▶ Prompt: Find the string "computer" in the records. Copy each line that has it.
START Material for the task
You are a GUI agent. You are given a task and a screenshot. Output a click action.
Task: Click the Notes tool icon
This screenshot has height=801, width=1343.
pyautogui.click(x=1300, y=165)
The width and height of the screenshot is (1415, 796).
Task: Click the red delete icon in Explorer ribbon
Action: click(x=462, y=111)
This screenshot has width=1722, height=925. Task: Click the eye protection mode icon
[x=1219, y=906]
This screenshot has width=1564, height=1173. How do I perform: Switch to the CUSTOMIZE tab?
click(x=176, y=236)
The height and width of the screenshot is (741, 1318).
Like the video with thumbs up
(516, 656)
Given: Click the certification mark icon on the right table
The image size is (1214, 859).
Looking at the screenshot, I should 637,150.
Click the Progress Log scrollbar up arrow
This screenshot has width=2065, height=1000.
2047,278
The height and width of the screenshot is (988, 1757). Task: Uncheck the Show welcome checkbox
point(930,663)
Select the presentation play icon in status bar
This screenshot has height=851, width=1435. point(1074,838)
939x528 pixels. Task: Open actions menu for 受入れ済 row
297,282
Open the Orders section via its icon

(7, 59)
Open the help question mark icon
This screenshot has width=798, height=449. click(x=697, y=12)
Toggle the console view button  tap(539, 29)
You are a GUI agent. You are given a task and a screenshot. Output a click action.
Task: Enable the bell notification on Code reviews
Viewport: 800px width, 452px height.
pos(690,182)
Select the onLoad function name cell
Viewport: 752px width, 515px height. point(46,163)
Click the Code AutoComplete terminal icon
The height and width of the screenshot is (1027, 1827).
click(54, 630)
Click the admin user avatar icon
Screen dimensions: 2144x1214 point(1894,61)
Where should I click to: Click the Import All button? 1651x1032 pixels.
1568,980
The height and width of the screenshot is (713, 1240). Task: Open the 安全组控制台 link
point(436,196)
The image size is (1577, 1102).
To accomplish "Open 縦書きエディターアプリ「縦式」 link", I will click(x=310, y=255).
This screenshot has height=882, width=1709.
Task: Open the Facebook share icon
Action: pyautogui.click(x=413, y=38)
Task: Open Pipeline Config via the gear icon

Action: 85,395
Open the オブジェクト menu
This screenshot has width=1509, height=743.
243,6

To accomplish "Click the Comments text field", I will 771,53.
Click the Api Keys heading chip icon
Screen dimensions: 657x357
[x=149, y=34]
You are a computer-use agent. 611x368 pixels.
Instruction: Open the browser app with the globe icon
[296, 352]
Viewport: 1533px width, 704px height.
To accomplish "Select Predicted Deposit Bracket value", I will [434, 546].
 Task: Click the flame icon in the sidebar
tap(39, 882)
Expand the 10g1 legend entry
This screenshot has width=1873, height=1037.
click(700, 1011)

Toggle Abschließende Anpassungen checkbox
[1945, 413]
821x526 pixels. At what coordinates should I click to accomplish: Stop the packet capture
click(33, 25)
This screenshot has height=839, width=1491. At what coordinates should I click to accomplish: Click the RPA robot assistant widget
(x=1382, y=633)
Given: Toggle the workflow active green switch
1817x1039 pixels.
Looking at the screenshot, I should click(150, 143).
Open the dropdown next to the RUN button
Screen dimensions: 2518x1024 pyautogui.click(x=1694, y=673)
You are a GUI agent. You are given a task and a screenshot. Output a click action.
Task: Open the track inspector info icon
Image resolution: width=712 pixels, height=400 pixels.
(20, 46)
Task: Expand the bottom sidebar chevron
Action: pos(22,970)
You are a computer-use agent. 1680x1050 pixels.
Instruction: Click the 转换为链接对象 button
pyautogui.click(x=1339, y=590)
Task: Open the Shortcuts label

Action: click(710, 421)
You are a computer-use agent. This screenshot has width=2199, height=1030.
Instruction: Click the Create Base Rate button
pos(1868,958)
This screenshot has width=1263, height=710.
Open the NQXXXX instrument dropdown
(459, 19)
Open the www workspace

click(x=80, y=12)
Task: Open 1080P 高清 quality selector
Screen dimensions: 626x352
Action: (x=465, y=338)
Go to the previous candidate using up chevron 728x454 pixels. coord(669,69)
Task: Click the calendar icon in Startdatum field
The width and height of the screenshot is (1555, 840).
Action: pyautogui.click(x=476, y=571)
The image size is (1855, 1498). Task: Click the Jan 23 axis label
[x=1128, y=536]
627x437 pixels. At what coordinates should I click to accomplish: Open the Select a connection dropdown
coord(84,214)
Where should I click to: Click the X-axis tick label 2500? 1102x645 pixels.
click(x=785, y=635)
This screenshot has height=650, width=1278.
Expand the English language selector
END Material for the task
▶ Answer to this task:
You are a computer-use agent. 611x368 pixels.
You are a computer-use agent. 1680x1050 pixels.
You are a computer-use agent. This screenshot has width=2199, height=1030.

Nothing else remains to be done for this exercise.